Provided records: Begin

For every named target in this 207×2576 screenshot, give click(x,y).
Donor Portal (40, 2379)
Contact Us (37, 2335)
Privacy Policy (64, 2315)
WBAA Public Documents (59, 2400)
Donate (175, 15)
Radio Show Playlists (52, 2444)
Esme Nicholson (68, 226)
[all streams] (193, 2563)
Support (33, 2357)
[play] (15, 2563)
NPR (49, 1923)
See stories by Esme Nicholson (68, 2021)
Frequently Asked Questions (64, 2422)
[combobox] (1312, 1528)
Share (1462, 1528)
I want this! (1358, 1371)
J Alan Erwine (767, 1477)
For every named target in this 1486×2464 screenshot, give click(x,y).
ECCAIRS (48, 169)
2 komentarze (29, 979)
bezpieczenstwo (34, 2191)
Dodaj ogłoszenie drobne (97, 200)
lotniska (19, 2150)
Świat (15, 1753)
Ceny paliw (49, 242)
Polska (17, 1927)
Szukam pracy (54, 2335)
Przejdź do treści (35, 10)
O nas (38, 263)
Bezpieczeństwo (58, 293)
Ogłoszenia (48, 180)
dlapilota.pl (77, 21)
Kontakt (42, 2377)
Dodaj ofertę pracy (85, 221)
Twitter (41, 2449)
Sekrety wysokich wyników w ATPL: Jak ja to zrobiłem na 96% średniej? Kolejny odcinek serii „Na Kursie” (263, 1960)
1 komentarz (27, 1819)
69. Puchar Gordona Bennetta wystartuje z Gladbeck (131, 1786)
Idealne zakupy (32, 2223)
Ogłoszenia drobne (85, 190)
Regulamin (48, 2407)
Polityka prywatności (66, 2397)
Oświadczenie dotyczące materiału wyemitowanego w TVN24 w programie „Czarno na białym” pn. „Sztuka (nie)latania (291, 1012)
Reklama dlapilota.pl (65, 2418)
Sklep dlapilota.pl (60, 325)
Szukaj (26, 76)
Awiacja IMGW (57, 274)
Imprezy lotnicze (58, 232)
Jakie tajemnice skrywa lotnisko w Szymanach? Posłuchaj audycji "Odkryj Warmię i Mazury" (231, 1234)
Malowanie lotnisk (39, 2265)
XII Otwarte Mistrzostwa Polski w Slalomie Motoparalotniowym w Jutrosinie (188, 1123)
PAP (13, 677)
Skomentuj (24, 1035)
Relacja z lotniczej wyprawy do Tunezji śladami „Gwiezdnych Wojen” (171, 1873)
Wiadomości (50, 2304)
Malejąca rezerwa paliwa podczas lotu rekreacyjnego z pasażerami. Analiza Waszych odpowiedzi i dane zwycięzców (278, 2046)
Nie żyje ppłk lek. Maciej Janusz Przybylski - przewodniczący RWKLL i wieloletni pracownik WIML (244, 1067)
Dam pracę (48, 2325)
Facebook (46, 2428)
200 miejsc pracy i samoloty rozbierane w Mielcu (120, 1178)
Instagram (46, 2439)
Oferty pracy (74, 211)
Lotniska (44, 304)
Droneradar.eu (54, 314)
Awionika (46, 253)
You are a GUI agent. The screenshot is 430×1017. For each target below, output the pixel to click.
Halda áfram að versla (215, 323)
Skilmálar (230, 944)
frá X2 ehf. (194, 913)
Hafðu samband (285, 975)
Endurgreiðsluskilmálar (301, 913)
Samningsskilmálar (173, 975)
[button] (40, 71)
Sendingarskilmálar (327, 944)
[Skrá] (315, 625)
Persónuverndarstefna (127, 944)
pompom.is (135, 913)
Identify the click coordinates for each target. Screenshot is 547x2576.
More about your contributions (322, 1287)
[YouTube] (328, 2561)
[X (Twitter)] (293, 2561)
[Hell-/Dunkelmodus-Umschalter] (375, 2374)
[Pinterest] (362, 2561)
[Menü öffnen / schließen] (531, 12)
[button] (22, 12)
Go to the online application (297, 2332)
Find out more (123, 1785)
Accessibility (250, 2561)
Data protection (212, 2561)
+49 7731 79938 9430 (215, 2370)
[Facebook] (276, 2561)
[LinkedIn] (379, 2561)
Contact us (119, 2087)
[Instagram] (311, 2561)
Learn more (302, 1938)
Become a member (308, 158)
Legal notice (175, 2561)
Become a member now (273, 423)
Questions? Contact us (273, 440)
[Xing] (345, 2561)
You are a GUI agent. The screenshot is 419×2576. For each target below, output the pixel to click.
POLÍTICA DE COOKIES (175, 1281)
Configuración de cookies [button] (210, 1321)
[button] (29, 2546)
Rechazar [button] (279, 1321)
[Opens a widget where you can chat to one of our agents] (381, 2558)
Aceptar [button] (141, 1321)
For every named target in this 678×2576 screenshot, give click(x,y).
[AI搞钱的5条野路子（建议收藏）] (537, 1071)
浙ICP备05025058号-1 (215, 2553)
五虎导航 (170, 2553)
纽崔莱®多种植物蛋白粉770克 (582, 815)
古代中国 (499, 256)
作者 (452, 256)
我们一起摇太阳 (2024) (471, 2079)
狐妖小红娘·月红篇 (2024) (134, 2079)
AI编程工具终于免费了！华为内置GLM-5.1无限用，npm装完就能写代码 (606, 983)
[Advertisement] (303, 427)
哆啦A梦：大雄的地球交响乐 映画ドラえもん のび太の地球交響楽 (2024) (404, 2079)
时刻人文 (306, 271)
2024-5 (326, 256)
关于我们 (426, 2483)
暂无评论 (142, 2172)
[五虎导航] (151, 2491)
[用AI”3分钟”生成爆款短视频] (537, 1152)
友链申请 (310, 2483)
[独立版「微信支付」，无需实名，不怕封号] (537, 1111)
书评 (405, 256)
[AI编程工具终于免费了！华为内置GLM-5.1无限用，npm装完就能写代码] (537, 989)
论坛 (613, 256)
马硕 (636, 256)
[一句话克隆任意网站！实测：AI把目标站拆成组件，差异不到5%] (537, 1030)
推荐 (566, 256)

Provided records: End

About this exercise - Once more, write out all the data exactly.

Response below -
For every named target in this 207×2576 screenshot, give click(x,y).
Donor Portal (40, 2379)
Contact Us (37, 2335)
Privacy Policy (64, 2315)
WBAA Public Documents (59, 2400)
Donate (175, 15)
Radio Show Playlists (52, 2444)
Esme Nicholson (68, 226)
[all streams] (193, 2563)
Support (33, 2357)
[play] (15, 2563)
NPR (49, 1923)
See stories by Esme Nicholson (68, 2021)
Frequently Asked Questions (64, 2422)
[combobox] (1312, 1528)
Share (1462, 1528)
I want this! (1358, 1371)
J Alan Erwine (767, 1477)
For every named target in this 1486×2464 screenshot, give click(x,y).
ECCAIRS (48, 169)
2 komentarze (29, 979)
bezpieczenstwo (34, 2191)
Dodaj ogłoszenie drobne (97, 200)
lotniska (19, 2150)
Świat (15, 1753)
Ceny paliw (49, 242)
Polska (17, 1927)
Szukam pracy (54, 2335)
Przejdź do treści (35, 10)
O nas (38, 263)
Bezpieczeństwo (58, 293)
Ogłoszenia (48, 180)
dlapilota.pl (77, 21)
Kontakt (42, 2377)
Dodaj ofertę pracy (85, 221)
Twitter (41, 2449)
Sekrety wysokich wyników w ATPL: Jak ja to zrobiłem na 96% średniej? Kolejny odcinek serii „Na Kursie” (263, 1960)
1 komentarz (27, 1819)
69. Puchar Gordona Bennetta wystartuje z Gladbeck (131, 1786)
Idealne zakupy (32, 2223)
Ogłoszenia drobne (85, 190)
Regulamin (48, 2407)
Polityka prywatności (66, 2397)
Oświadczenie dotyczące materiału wyemitowanego w TVN24 w programie „Czarno na białym” pn. „Sztuka (nie)latania (291, 1012)
Reklama dlapilota.pl (65, 2418)
Sklep dlapilota.pl (60, 325)
Szukaj (26, 76)
Awiacja IMGW (57, 274)
Imprezy lotnicze (58, 232)
Jakie tajemnice skrywa lotnisko w Szymanach? Posłuchaj audycji "Odkryj Warmię i Mazury" (231, 1234)
Malowanie lotnisk (39, 2265)
XII Otwarte Mistrzostwa Polski w Slalomie Motoparalotniowym w Jutrosinie (188, 1123)
PAP (13, 677)
Skomentuj (24, 1035)
Relacja z lotniczej wyprawy do Tunezji śladami „Gwiezdnych Wojen” (171, 1873)
Wiadomości (50, 2304)
Malejąca rezerwa paliwa podczas lotu rekreacyjnego z pasażerami. Analiza Waszych odpowiedzi i dane zwycięzców (278, 2046)
Nie żyje ppłk lek. Maciej Janusz Przybylski - przewodniczący RWKLL i wieloletni pracownik WIML (244, 1067)
Dam pracę (48, 2325)
Facebook (46, 2428)
200 miejsc pracy i samoloty rozbierane w Mielcu (120, 1178)
Instagram (46, 2439)
Oferty pracy (74, 211)
Lotniska (44, 304)
Droneradar.eu (54, 314)
Awionika (46, 253)
You are a GUI agent. The screenshot is 430×1017. For each target below, output the pixel to click.
Halda áfram að versla (215, 323)
Skilmálar (230, 944)
frá X2 ehf. (194, 913)
Hafðu samband (285, 975)
Endurgreiðsluskilmálar (301, 913)
Samningsskilmálar (173, 975)
[button] (40, 71)
Sendingarskilmálar (327, 944)
[Skrá] (315, 625)
Persónuverndarstefna (127, 944)
pompom.is (135, 913)
Identify the click coordinates for each target. Screenshot is 547x2576.
More about your contributions (322, 1287)
[YouTube] (328, 2561)
[X (Twitter)] (293, 2561)
[Hell-/Dunkelmodus-Umschalter] (375, 2374)
[Pinterest] (362, 2561)
[Menü öffnen / schließen] (531, 12)
[button] (22, 12)
Go to the online application (297, 2332)
Find out more (123, 1785)
Accessibility (250, 2561)
Data protection (212, 2561)
+49 7731 79938 9430 (215, 2370)
[Facebook] (276, 2561)
[LinkedIn] (379, 2561)
Contact us (119, 2087)
[Instagram] (311, 2561)
Learn more (302, 1938)
Become a member (308, 158)
Legal notice (175, 2561)
Become a member now (273, 423)
Questions? Contact us (273, 440)
[Xing] (345, 2561)
You are a GUI agent. The screenshot is 419×2576. For each target below, output the pixel to click.
POLÍTICA DE COOKIES (175, 1281)
Configuración de cookies [button] (210, 1321)
[button] (29, 2546)
Rechazar [button] (279, 1321)
[Opens a widget where you can chat to one of our agents] (381, 2558)
Aceptar [button] (141, 1321)
For every named target in this 678×2576 screenshot, give click(x,y).
[AI搞钱的5条野路子（建议收藏）] (537, 1071)
浙ICP备05025058号-1 (215, 2553)
五虎导航 (170, 2553)
纽崔莱®多种植物蛋白粉770克 (582, 815)
古代中国 (499, 256)
作者 (452, 256)
我们一起摇太阳 (2024) (471, 2079)
狐妖小红娘·月红篇 (2024) (134, 2079)
AI编程工具终于免费了！华为内置GLM-5.1无限用，npm装完就能写代码 (606, 983)
[Advertisement] (303, 427)
哆啦A梦：大雄的地球交响乐 映画ドラえもん のび太の地球交響楽 (2024) (404, 2079)
时刻人文 (306, 271)
2024-5 (326, 256)
关于我们 (426, 2483)
暂无评论 (142, 2172)
[五虎导航] (151, 2491)
[用AI”3分钟”生成爆款短视频] (537, 1152)
友链申请 (310, 2483)
[独立版「微信支付」，无需实名，不怕封号] (537, 1111)
书评 (405, 256)
[AI编程工具终于免费了！华为内置GLM-5.1无限用，npm装完就能写代码] (537, 989)
论坛 (613, 256)
马硕 (636, 256)
[一句话克隆任意网站！实测：AI把目标站拆成组件，差异不到5%] (537, 1030)
推荐 (566, 256)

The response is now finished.